**REQUIRED WORK:**
The word "computer" occurs in some of the lines below; copy each of those lines.

═════ RECORDS SUPPLIED ═════

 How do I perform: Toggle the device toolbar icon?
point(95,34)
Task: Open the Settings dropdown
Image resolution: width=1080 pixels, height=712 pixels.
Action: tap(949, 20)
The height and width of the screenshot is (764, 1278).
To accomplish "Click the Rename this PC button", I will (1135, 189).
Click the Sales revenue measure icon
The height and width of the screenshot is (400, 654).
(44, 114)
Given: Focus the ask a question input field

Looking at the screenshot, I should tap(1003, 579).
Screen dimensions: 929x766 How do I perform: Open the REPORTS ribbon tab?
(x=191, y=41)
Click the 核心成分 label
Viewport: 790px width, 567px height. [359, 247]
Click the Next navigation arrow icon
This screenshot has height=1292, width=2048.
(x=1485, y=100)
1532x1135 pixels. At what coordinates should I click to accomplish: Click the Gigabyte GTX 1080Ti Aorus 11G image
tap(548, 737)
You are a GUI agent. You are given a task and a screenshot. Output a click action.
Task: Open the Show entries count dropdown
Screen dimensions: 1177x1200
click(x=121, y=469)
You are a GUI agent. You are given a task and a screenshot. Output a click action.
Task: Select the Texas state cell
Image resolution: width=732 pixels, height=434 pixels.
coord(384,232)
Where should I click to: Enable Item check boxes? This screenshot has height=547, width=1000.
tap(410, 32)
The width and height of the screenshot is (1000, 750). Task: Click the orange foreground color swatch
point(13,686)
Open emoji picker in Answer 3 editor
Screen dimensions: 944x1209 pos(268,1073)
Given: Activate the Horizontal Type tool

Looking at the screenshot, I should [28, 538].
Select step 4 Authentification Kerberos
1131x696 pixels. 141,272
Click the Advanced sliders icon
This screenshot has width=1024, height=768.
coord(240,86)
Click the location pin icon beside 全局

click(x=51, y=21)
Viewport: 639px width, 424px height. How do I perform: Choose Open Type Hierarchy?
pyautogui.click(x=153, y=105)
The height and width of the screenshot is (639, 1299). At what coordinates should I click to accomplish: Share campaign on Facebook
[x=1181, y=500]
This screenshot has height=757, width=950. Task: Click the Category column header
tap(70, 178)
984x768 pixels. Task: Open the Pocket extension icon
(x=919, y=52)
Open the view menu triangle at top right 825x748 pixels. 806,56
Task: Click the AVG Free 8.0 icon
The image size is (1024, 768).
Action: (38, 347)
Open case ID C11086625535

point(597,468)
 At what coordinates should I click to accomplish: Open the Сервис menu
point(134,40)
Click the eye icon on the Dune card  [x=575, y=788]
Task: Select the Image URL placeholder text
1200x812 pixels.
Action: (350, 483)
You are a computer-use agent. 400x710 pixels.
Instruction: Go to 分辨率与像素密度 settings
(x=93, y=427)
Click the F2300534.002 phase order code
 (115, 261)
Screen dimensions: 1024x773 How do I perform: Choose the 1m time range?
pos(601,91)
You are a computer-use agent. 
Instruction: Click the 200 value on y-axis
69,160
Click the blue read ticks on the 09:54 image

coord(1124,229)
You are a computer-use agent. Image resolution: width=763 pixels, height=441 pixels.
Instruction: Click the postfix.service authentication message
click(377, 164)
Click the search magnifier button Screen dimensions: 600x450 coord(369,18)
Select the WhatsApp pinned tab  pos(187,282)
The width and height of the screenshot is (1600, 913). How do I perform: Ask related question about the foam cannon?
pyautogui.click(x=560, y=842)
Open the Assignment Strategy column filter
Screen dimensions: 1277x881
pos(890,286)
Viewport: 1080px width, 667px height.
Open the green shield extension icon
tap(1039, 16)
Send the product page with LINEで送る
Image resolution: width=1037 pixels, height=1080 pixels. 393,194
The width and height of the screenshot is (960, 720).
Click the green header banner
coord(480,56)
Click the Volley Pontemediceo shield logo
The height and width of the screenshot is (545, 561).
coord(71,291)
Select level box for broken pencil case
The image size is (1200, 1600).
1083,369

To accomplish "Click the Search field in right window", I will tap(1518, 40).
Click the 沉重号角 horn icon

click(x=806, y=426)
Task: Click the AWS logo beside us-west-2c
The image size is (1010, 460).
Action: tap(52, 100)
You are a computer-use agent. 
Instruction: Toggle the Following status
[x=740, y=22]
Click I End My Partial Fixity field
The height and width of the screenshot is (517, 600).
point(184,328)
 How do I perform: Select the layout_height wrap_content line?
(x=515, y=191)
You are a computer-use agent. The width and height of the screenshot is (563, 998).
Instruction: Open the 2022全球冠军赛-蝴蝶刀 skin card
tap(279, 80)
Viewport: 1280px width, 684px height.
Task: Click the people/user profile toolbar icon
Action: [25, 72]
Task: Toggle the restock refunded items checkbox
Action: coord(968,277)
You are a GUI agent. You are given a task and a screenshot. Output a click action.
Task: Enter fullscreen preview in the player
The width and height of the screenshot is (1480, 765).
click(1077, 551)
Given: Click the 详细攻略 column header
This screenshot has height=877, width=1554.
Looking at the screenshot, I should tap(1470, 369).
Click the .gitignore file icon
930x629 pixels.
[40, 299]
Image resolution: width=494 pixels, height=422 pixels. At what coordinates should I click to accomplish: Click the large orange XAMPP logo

═════

**RESPONSE BELOW:**
You are a computer-use agent. 400x710 pixels.
You are a computer-use agent. 
You are a computer-use agent. Image resolution: width=763 pixels, height=441 pixels.
You are a computer-use agent. 
You are a computer-use agent. The width and height of the screenshot is (563, 998).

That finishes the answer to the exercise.